#### [EXERCISE REQUIREMENTS]
Write out everything from the very start of the items below down to and including the line that contains "pos(107,10)", and leave the pictures out.
--- Begin RECORDS FOR PROCESSING ---
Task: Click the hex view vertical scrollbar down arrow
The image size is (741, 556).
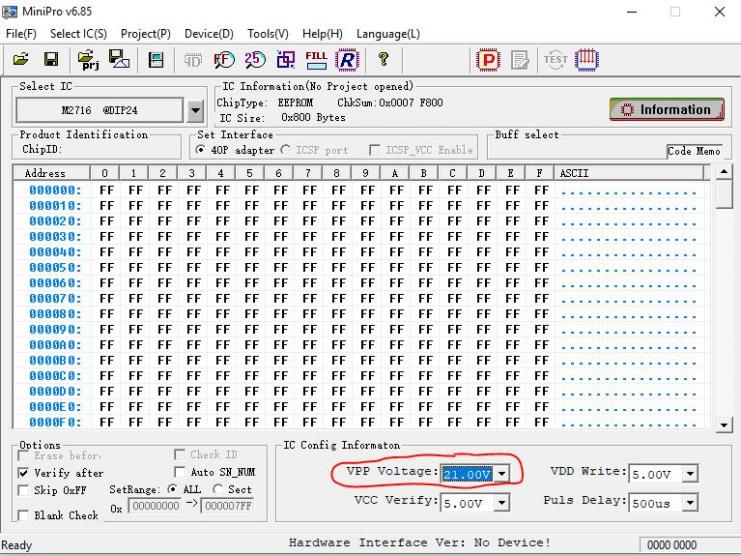Action: (725, 425)
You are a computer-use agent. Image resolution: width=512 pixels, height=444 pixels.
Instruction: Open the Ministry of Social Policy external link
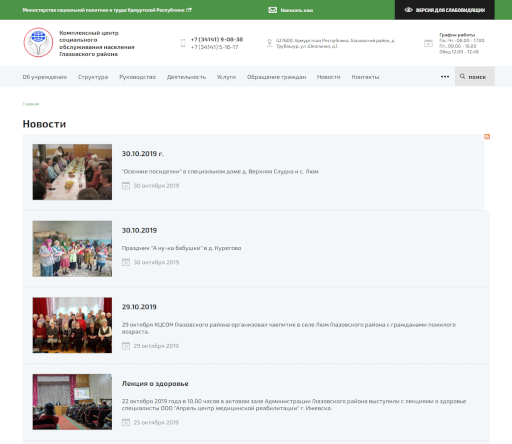pos(107,10)

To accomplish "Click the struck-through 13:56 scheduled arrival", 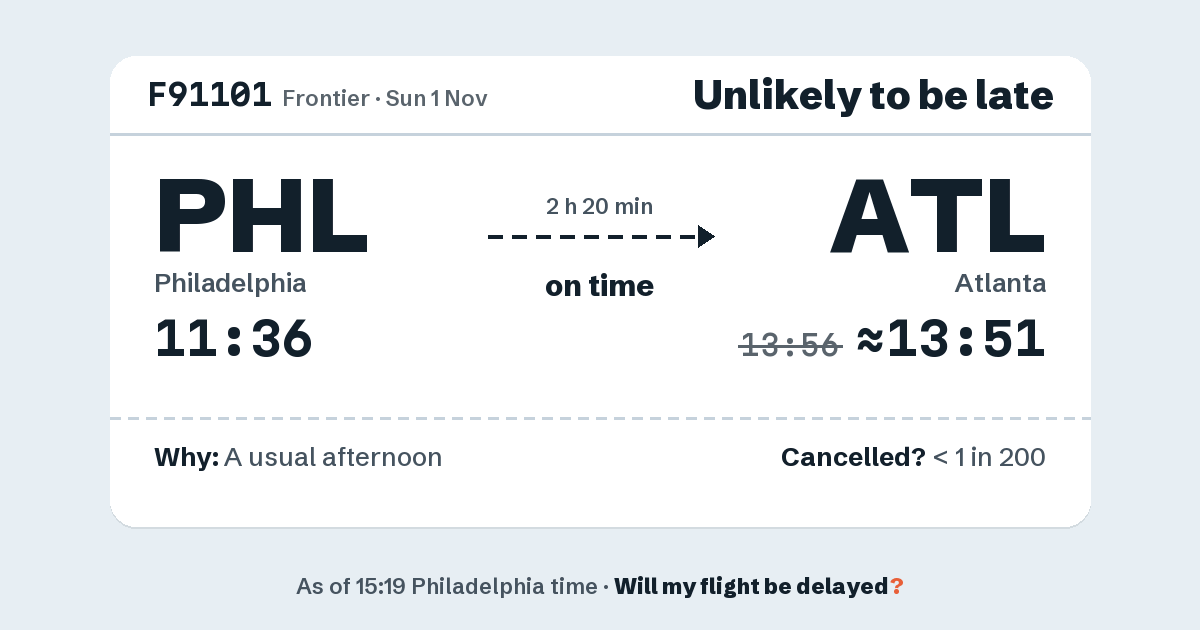I will 790,345.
--- End RECORDS FOR PROCESSING ---
#### [TASK ANSWER]
Task: Click the hex view vertical scrollbar down arrow
The image size is (741, 556).
Action: (725, 425)
You are a computer-use agent. Image resolution: width=512 pixels, height=444 pixels.
Instruction: Open the Ministry of Social Policy external link
pos(107,10)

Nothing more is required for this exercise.